Background: Autoregressive Models (ARMs) generate tokens from left to right, where inference speed is bottlenecked by sequentiality. Masked Diffusion Models (MDMs, e.g., LLaDA, Dream) provide a non-autoregressive alternative—starting from a full [MASK] sequence, they predict multiple masked positions in parallel and unmask a subset in each step, theoretically offering significant acceleration.
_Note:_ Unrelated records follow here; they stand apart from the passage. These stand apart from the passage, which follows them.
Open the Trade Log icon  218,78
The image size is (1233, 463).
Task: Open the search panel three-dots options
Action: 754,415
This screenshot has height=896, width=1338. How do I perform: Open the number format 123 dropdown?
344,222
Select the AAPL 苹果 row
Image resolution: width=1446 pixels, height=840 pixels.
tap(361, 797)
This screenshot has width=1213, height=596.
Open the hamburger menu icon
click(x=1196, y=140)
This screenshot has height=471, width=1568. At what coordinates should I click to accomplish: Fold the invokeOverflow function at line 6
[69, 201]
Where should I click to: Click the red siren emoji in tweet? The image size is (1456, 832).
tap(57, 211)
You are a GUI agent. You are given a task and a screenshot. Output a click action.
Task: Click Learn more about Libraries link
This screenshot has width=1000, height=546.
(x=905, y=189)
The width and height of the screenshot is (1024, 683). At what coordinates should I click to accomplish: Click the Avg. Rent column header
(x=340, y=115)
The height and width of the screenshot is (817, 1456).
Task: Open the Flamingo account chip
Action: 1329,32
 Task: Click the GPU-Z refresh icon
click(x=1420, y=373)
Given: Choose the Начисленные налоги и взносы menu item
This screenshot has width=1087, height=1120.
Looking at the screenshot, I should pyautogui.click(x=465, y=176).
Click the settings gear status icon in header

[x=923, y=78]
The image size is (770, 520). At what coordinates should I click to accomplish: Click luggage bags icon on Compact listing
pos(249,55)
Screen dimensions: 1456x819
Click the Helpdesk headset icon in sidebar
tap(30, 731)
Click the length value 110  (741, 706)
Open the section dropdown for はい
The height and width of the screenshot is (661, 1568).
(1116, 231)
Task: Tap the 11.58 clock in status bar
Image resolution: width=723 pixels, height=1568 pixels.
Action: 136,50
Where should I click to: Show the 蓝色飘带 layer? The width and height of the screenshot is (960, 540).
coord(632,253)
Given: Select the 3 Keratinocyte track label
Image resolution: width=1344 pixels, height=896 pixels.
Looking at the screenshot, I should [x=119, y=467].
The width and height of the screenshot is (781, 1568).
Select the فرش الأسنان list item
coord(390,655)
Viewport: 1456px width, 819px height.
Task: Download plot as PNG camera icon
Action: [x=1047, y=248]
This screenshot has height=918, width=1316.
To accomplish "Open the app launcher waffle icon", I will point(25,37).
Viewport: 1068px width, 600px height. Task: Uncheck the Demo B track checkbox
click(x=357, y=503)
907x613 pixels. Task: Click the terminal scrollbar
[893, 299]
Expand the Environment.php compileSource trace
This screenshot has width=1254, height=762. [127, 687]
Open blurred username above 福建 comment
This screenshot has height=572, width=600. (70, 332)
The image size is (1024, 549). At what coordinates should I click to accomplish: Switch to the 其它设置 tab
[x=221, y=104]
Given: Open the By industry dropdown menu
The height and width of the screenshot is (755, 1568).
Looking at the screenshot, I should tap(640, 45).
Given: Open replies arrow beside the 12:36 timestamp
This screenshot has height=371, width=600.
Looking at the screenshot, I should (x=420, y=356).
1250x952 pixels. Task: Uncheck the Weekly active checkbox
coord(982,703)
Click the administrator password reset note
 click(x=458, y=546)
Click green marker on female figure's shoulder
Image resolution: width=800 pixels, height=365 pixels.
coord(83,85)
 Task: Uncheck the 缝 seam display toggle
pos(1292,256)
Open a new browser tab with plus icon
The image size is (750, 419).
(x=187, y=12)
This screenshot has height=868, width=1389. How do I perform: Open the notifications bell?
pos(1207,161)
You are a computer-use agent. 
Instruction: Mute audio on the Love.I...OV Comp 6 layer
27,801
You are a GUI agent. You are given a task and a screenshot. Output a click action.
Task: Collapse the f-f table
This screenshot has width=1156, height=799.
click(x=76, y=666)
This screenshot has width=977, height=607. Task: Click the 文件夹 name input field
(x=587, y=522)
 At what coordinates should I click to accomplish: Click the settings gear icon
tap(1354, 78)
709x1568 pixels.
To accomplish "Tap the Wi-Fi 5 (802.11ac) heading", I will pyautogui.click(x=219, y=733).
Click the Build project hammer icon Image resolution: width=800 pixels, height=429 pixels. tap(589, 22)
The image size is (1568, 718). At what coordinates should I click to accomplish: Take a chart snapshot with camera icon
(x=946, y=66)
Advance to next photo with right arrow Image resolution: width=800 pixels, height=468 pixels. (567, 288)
Limitations of Prior Work: The decision of "which tokens to unmask in one step" determines the trade-off between quality and speed. Existing training-free strategies have distinct flaws: confidence/entropy-based methods (e.g., EB-Sampler) select only high-confidence tokens while completely ignoring inter-token dependencies; structured/gap schedulers (Dilated, Halton) force separation of parallel positions based on fixed geometry, regardless of the actual dependencies in a specific sequence; remasking or distillation methods either introduce extra forward overhead or require expensive retraining. Their common blind spot is the lack of explicit testing for whether parallelly decoded tokens truly do not interfere with each other.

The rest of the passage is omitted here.